YOUR ASSIGNMENT
Each line of the listing below should be restated word for word.

########

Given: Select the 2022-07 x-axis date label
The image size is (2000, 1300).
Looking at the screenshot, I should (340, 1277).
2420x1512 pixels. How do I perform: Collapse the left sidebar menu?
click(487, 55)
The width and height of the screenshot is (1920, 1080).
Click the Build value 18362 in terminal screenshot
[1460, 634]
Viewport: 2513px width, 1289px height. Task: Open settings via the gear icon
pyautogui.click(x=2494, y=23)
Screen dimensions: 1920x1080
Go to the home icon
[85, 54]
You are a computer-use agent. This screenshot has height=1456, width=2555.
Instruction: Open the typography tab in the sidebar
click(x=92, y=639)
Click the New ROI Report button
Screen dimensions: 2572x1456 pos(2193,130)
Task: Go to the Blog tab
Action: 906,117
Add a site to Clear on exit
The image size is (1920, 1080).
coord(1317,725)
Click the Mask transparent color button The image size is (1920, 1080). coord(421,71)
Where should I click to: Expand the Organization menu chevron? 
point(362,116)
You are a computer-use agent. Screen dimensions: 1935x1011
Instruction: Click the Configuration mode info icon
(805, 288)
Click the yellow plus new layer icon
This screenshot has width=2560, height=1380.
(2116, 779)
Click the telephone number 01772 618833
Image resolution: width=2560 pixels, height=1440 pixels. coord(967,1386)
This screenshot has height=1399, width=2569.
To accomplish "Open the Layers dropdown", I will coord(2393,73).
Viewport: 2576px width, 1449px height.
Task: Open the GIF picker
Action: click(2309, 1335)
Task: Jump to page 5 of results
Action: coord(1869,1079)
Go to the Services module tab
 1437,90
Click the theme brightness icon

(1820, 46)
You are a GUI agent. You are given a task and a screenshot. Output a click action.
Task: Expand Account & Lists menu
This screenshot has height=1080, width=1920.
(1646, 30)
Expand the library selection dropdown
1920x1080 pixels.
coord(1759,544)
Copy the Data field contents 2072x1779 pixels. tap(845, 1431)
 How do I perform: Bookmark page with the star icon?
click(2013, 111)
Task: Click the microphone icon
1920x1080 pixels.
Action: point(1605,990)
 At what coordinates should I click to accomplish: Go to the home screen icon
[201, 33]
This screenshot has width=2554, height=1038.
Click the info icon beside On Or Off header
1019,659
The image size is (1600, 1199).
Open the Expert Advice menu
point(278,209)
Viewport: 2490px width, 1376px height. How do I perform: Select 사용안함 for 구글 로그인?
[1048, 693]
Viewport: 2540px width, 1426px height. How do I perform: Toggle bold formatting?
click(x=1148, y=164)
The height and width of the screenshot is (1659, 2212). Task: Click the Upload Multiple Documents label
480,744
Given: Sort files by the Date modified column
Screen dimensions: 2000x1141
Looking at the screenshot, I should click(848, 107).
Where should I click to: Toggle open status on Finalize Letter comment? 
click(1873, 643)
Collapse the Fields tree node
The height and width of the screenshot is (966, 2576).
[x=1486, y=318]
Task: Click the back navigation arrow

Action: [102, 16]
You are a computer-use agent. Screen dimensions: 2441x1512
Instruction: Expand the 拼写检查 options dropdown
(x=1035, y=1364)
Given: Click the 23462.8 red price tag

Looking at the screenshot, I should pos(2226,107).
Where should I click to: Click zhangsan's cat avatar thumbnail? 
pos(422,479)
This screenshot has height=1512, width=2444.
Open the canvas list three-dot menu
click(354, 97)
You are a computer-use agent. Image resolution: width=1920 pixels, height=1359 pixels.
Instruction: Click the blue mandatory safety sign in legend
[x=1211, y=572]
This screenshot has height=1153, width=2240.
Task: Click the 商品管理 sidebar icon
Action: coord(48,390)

########

YOUR SOLUTION
Given: Select the 2022-07 x-axis date label
The image size is (2000, 1300).
Looking at the screenshot, I should (340, 1277).
2420x1512 pixels. How do I perform: Collapse the left sidebar menu?
click(487, 55)
The width and height of the screenshot is (1920, 1080).
Click the Build value 18362 in terminal screenshot
[1460, 634]
Viewport: 2513px width, 1289px height. Task: Open settings via the gear icon
pyautogui.click(x=2494, y=23)
Screen dimensions: 1920x1080
Go to the home icon
[85, 54]
You are a computer-use agent. This screenshot has height=1456, width=2555.
Instruction: Open the typography tab in the sidebar
click(x=92, y=639)
Click the New ROI Report button
Screen dimensions: 2572x1456 pos(2193,130)
Task: Go to the Blog tab
Action: 906,117
Add a site to Clear on exit
The image size is (1920, 1080).
coord(1317,725)
Click the Mask transparent color button The image size is (1920, 1080). coord(421,71)
Where should I click to: Expand the Organization menu chevron? 
point(362,116)
You are a computer-use agent. Screen dimensions: 1935x1011
Instruction: Click the Configuration mode info icon
(805, 288)
Click the yellow plus new layer icon
This screenshot has width=2560, height=1380.
(2116, 779)
Click the telephone number 01772 618833
Image resolution: width=2560 pixels, height=1440 pixels. coord(967,1386)
This screenshot has height=1399, width=2569.
To accomplish "Open the Layers dropdown", I will coord(2393,73).
Viewport: 2576px width, 1449px height.
Task: Open the GIF picker
Action: click(2309, 1335)
Task: Jump to page 5 of results
Action: coord(1869,1079)
Go to the Services module tab
 1437,90
Click the theme brightness icon

(1820, 46)
You are a GUI agent. You are given a task and a screenshot. Output a click action.
Task: Expand Account & Lists menu
This screenshot has height=1080, width=1920.
(1646, 30)
Expand the library selection dropdown
1920x1080 pixels.
coord(1759,544)
Copy the Data field contents 2072x1779 pixels. tap(845, 1431)
 How do I perform: Bookmark page with the star icon?
click(2013, 111)
Task: Click the microphone icon
1920x1080 pixels.
Action: point(1605,990)
 At what coordinates should I click to accomplish: Go to the home screen icon
[201, 33]
This screenshot has width=2554, height=1038.
Click the info icon beside On Or Off header
1019,659
The image size is (1600, 1199).
Open the Expert Advice menu
point(278,209)
Viewport: 2490px width, 1376px height. How do I perform: Select 사용안함 for 구글 로그인?
[1048, 693]
Viewport: 2540px width, 1426px height. How do I perform: Toggle bold formatting?
click(x=1148, y=164)
The height and width of the screenshot is (1659, 2212). Task: Click the Upload Multiple Documents label
480,744
Given: Sort files by the Date modified column
Screen dimensions: 2000x1141
Looking at the screenshot, I should click(848, 107).
Where should I click to: Toggle open status on Finalize Letter comment? 
click(1873, 643)
Collapse the Fields tree node
The height and width of the screenshot is (966, 2576).
[x=1486, y=318]
Task: Click the back navigation arrow

Action: [102, 16]
You are a computer-use agent. Screen dimensions: 2441x1512
Instruction: Expand the 拼写检查 options dropdown
(x=1035, y=1364)
Given: Click the 23462.8 red price tag

Looking at the screenshot, I should pos(2226,107).
Where should I click to: Click zhangsan's cat avatar thumbnail? 
pos(422,479)
This screenshot has height=1512, width=2444.
Open the canvas list three-dot menu
click(354, 97)
You are a computer-use agent. Image resolution: width=1920 pixels, height=1359 pixels.
Instruction: Click the blue mandatory safety sign in legend
[x=1211, y=572]
This screenshot has height=1153, width=2240.
Task: Click the 商品管理 sidebar icon
Action: coord(48,390)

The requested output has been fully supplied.